Radio Farda: Were the police waiting outside the university building to arrest you?
Golrou: Yes. It was all coordinated between the university security forces and the police. Since the police have no right to enter the university building, the university security forces pushed us out of the gate. The university security forces are the police's right hand, and always help them.
Radio Farda: Where were you transferred first?
Golrou: I spent the first night in Vozara detention center. My other friends were in other detention centers. The following day, we went to the Revolutionary Court. [Tehran deputy prosecutor Hasan] Haddad knew that we hadn't done anything wrong. We were merely defending our rights to an education under international and Iranian laws. But we are deprived of such rights. On top of being deprived of our rights to an education, we have lost our rights to freedom, too.
Radio Farda: What did Mr. Haddad tell you?
Golrou: He was polite. He wanted us to pledge in writing that we wouldn't organize protests ever again. But my friends and I decided that we were not going to make such promises. We will not give up rights that we have achieved with great difficulties in recent years. Since we didn't sign such written pledges, we were transferred to Evin prison.
Radio Farda: You weren't sent to solitary confinement or the 209th section [which is believed to be controlled by Iranian intelligence and security services].
Golrou: No, but they told us, "You'll be sent to a place that is much worse than solitary confinement." I spent the first two nights among drug addicts.
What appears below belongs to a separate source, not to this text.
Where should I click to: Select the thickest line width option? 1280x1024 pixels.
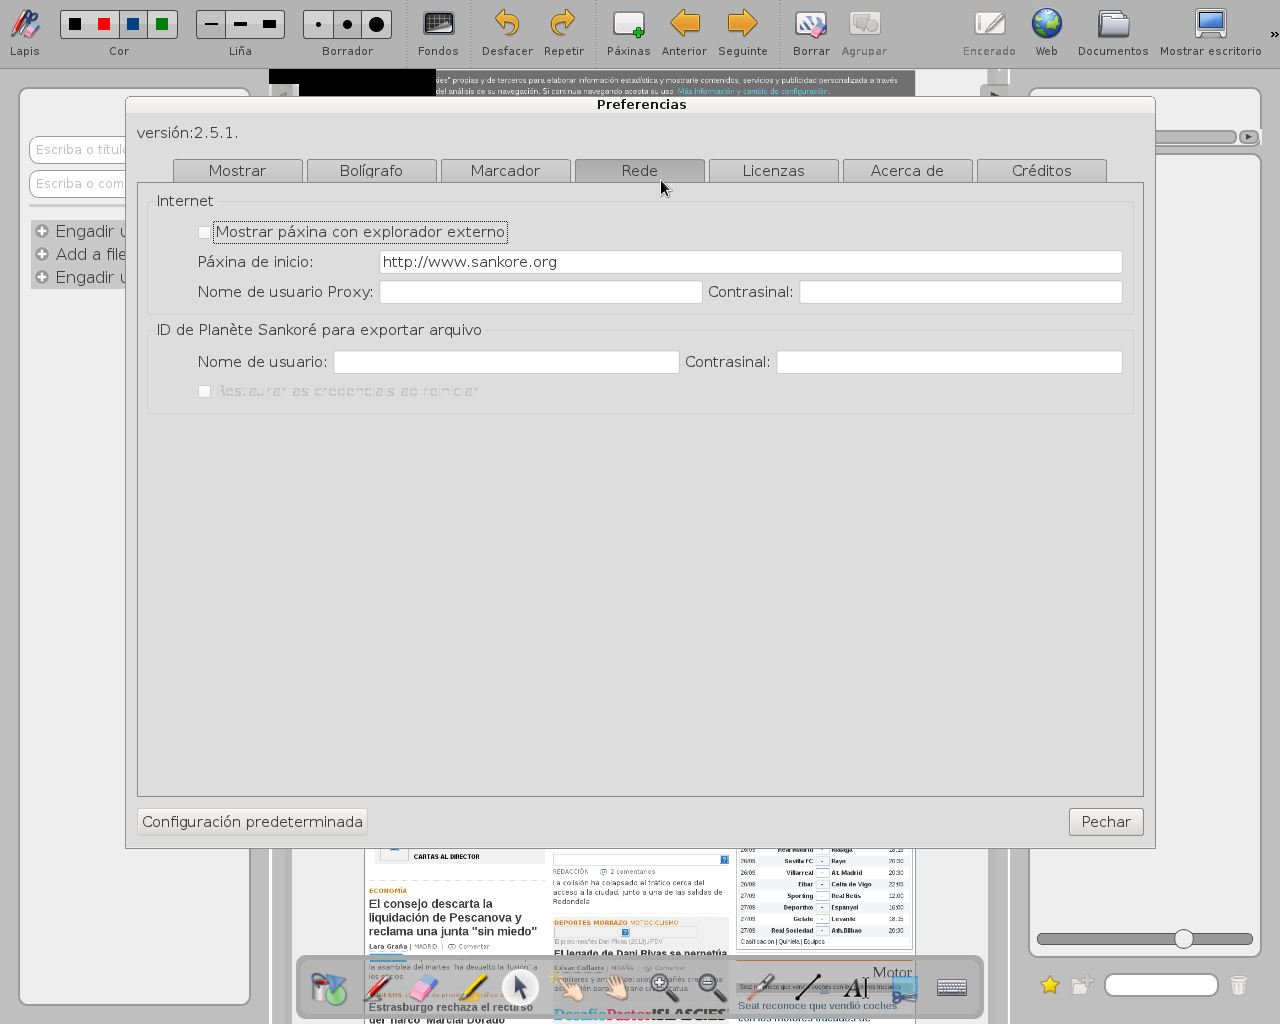pyautogui.click(x=269, y=24)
While I was there, I heard about how difficult their lives have been in Iranian society, and what drove them to drug addiction and drug dealing.
Radio Farda: What charges were brought against you?
Golrou: They accused us of acting against national security. But the day we were asked to make those written pledges at the Revolutionary Court, they also told us, "If you don't want to make such pledges, we are going to bring charges against you." They conceded that if there was any problem, such a problem was between the university and us. The Ministry of Intelligence, the Revolutionary Court, and the police -- all have repeatedly said the university involves them in its problems with its students.
Radio Farda: So the complainant in your case was the university?
Golrou: Yes.
Radio Farda: But in an interview we had with the head of the university's security forces, he told us that they had not lodged any complaint against the university students.
Golrou: But my husband and relatives of my friends were told by the court that the head of the university, Mr. Seyed Sadreddin Shariati, personally was one of the complainants. He was even introduced as a legal representative in the case. Our family members found out about it two days after our arrests and they went to meet him. He has met each of the students' relatives separately and, in fact, he has even tried to provoke them against each other, saying, "Your student's problem could be easily resolved, but that other student's problem won't be resolved."
Radio Farda: Despite all of those issues, you were still released from prison. Moreover, you were freed just a few days before 16 Azar [December 6], [which is] Students Day in Iran. Were there any bail or preconditions for your freedom?
Golrou: Since we had already told them that we were not going to make any pledges, they did not repeat that request. They only told us that we would return to the university in February and that until February we should not get involved in any activities at the university. It was decided that we should return to university by lawful means.